Passage:

^^^^^^^^

Archive for the ‘Centrifuge’ Category

Ceiling fan centrifuge.

March 11, 2012

I needed to pellet a saline solution containing cheek cells for genomic DNA isolation but I did not have a centrifuge that could hold 50mL tubes.  The solution was to tie the centrifuge tube to my ceiling fan with shoestring.  The ceiling fan centrifuge was ghetto, scary-looking, and effective (it had 3 different speed settings!).  I made a video, check it out below.

Before using the fan I first tried to spin the shoelace (with tube) by hand – but this did not work out at all as the solution kept getting stirred.






DIY centrifuges, used centrifuges, and a fun experiment.

September 3, 2011

The background that led to the experiment

I had been thinking about building a centrifuge out of a blender but first I decided to research what other people had done before I tried my own hand at it.  I ran across a number of designs which included  “Dremmelfuge“” and a handheld centrifuge which will eventually damage something.  The best of centrifuges was one that used mixing bowls and a blender.

My own thought was to attach the caps of dry-erase board markers to a blender rotor using wire and gorilla glue.  In my design I wanted to use the blender pitcher as a safety vessel for in the likely event something went flying – but this provided a lot of design challenges.  Ultimately I decided that my idea was bad and most of the other designs were too risky.  If I were to ever revisit centrifuge construction definitely would make a variant of the blender which used mixing bowls.

All of this ended with me surfing eBay and discovering it was not too expensive to just buy a used centrifuge (from $100-150) – which I did.  I manged to find the centrifuge depicted below.  I find the aesthetic design to be quite pleasing and it is a bit sad that this style is not used anymore.  Now that I have a centrifuge, it is time to use it (see below for more)!

My little buddy. Cheap and effective.

A quick centrifuge explanation

Centrifuges spin samples around extremely fast (often >10,000 RPM).  Doing so causes centripetal force to be exerted upon the samples.  In the case of my centrifuge, it spins fast enough for the samples to have the force of 13000 times earths gravity exerted upon them.

^^^^^^^^

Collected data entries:
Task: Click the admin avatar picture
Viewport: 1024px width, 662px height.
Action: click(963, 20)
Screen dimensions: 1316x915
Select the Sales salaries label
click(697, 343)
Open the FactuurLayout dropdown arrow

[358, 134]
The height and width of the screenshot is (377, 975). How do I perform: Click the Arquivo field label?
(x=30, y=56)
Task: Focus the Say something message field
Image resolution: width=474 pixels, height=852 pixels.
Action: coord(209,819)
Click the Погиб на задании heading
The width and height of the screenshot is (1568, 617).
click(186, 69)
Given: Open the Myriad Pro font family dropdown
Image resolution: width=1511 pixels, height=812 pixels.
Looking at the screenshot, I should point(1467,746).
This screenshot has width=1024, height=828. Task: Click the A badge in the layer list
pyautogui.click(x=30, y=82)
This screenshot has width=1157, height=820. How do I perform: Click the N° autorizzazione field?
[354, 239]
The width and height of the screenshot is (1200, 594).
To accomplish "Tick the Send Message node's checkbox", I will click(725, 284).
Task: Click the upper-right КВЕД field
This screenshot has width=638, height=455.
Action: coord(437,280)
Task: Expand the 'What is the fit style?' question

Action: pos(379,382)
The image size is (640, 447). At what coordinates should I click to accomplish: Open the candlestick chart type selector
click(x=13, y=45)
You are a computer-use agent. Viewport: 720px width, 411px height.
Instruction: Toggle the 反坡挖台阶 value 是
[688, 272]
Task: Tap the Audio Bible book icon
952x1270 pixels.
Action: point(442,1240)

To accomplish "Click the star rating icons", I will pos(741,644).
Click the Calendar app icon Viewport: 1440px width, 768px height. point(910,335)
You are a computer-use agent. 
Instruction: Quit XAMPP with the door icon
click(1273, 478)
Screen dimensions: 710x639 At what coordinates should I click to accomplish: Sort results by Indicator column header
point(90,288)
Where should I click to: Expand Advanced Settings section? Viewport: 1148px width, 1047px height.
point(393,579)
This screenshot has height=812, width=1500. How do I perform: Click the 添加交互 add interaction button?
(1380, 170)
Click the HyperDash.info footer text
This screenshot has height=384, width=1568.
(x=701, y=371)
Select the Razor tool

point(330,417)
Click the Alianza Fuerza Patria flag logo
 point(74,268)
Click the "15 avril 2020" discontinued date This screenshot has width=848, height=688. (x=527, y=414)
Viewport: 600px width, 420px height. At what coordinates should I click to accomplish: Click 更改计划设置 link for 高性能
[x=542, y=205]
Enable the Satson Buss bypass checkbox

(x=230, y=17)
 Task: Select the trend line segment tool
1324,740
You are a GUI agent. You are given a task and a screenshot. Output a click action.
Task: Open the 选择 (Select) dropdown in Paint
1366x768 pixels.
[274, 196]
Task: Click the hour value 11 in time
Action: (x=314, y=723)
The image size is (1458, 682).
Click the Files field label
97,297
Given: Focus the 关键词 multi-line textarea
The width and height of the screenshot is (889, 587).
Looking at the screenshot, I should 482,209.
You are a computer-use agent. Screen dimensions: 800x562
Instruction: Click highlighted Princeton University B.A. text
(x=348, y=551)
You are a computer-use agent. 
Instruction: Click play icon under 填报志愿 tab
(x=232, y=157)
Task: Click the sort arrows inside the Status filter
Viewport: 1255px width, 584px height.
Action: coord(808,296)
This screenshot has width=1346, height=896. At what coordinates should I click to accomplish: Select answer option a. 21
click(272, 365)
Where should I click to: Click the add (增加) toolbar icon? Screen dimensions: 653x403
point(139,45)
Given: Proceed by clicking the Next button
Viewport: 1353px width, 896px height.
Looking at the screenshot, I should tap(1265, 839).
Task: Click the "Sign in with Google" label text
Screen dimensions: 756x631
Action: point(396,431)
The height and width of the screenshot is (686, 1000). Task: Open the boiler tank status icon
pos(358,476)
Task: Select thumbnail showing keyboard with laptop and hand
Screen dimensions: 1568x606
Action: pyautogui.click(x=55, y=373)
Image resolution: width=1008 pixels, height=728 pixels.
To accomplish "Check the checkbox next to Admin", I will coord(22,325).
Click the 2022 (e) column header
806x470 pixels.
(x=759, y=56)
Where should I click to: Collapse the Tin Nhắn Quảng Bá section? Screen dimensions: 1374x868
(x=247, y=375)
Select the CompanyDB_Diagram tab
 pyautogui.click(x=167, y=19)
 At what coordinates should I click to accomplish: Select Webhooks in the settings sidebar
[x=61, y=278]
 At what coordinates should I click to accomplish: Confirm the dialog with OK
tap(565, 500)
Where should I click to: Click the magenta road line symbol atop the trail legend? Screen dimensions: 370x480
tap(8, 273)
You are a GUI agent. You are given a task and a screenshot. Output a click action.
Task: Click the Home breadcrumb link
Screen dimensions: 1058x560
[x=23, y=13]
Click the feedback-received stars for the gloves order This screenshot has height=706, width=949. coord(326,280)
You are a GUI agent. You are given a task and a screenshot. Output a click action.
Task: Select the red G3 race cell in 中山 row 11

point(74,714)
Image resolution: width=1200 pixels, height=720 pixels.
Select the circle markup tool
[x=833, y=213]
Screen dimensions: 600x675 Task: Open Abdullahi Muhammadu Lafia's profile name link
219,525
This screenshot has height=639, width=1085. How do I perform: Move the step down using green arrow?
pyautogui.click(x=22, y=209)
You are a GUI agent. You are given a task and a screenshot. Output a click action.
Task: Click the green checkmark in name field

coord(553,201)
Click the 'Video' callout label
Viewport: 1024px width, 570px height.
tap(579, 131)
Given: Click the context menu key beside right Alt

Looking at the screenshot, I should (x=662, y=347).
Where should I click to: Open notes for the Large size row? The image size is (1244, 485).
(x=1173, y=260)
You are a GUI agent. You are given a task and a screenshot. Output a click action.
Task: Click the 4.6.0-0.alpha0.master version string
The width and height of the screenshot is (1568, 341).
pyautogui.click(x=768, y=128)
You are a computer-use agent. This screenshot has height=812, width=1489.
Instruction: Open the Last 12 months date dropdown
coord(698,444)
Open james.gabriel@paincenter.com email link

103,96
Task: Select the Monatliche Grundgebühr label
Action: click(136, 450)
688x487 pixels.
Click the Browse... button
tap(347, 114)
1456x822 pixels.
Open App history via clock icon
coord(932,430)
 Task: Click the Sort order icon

^^^^^^^^

Answer these questions from the centrifuge post:
1. What did the writer use to tie the centrifuge tube to the ceiling fan?
2. What price range does the post give for a used centrifuge on eBay?
3. How many times Earth's gravity does the writer's purchased centrifuge exert on samples?

1. Shoestring.
2. $100-150.
3. 13000 times.